A quick summary of ISLR Ch1-4

Below are the key points I summarized from Chapters 1-4 in An Introduction to Statistical Learning with Applications in R (ISLR).

Two Main Types of Learning Tasks

Supervised learning: predict y (response) using x (predictors)

Unsupervised learning: only x (predictors) are available, so we try to learn relationships among them

For each model, there is a bias-variance trade-off. A very flexible model tends to have a low bias (or low training error) but a high variance (or high testing error). Flexible means the model can fit training data very well, thus the low bias. However, this often indicates overfitting, so the model does poorly with a different dataset. Ideally, we want a model with a low bias and a low variance. 

Parametric Approach

Logistic Regression: Coefficients are estimated using maximum likelihood. It's best for two-class classification.

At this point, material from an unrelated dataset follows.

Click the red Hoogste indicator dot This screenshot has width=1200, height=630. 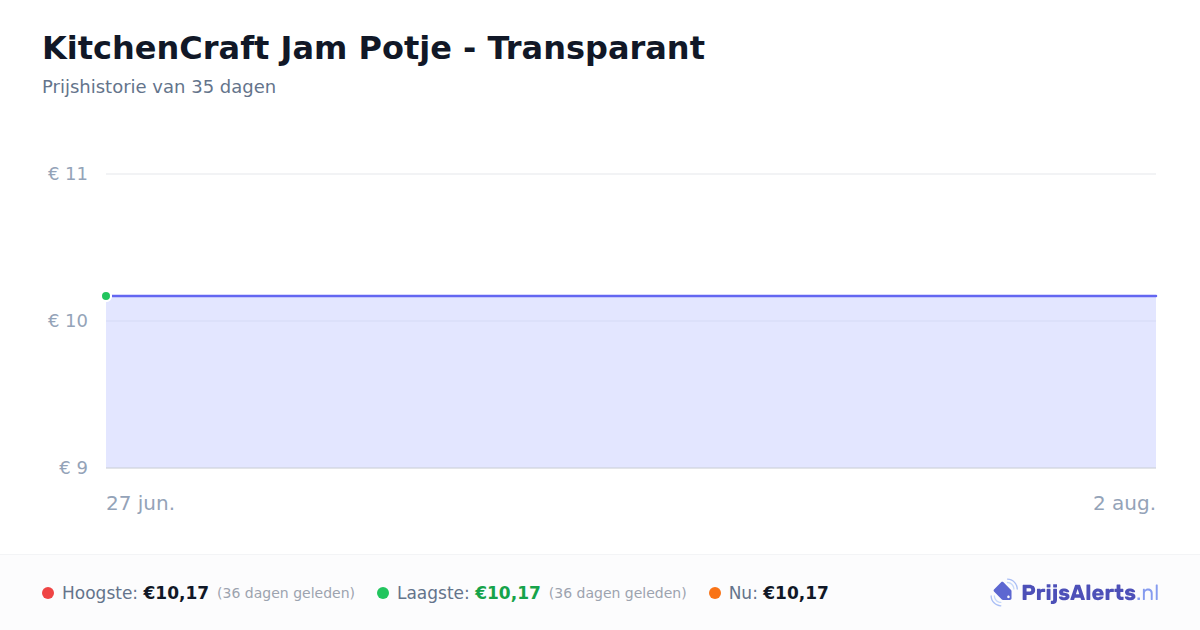pos(48,593)
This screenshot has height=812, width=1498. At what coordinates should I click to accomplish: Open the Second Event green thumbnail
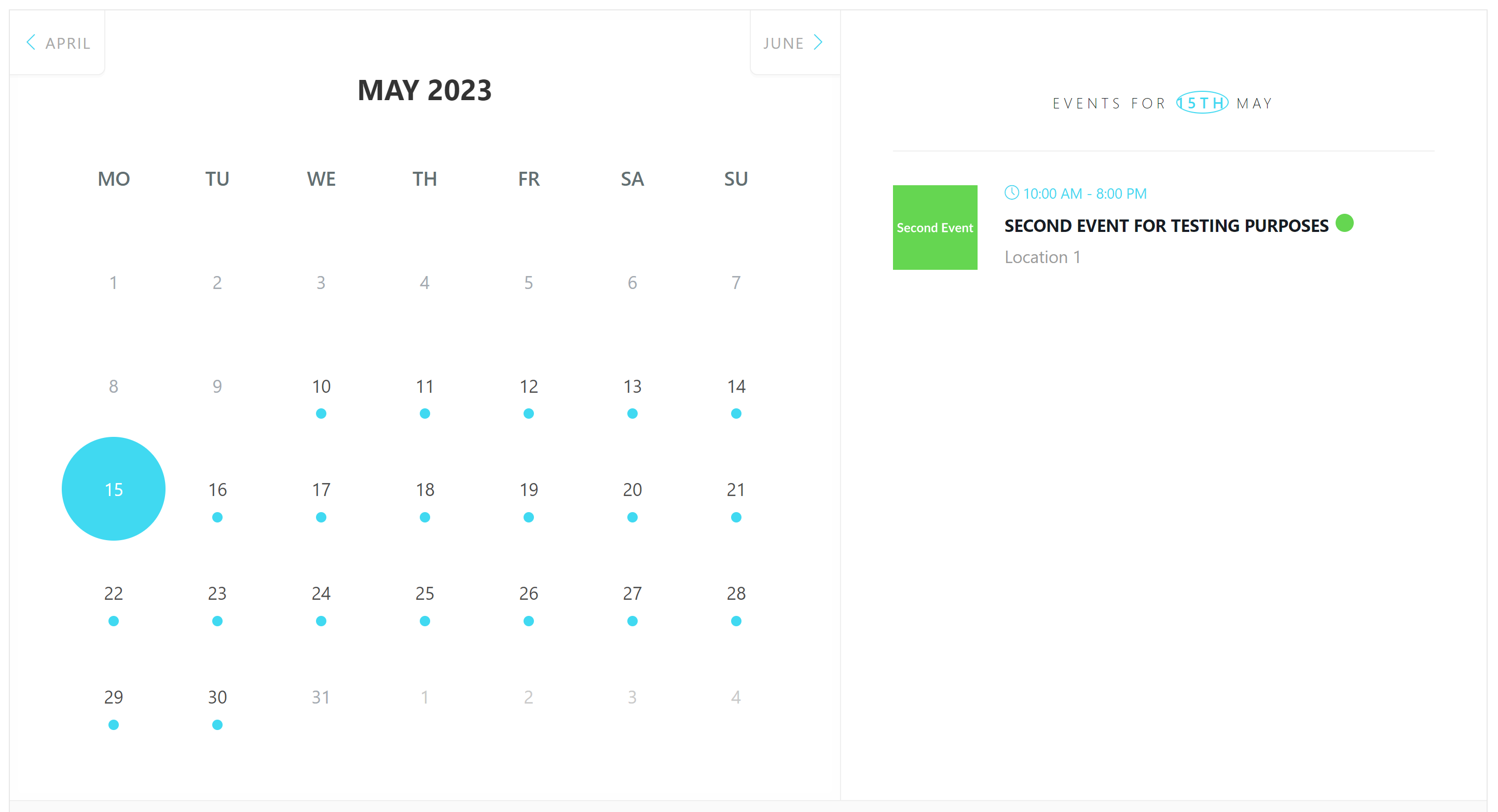pyautogui.click(x=934, y=227)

Linear Discriminant Analysis: Observations within each class are assumed to come from a normal distribution with a class-specific mean and a common variance. The estimates for these parameters are plugged into the Bayes classifier. It's better for multiple-class classification.

Quadratic Discriminant Analysis: It assumes class-specific variances instead of a common one. The model is more suitable when training data is large or the assumption of a common covariance matrix can't be justified.

Non-Parametric Approach

K-Nearest Neighbors: It assigns a new data point to the class that has the most of these observations. No assumptions are made about the shape of the decision boundary.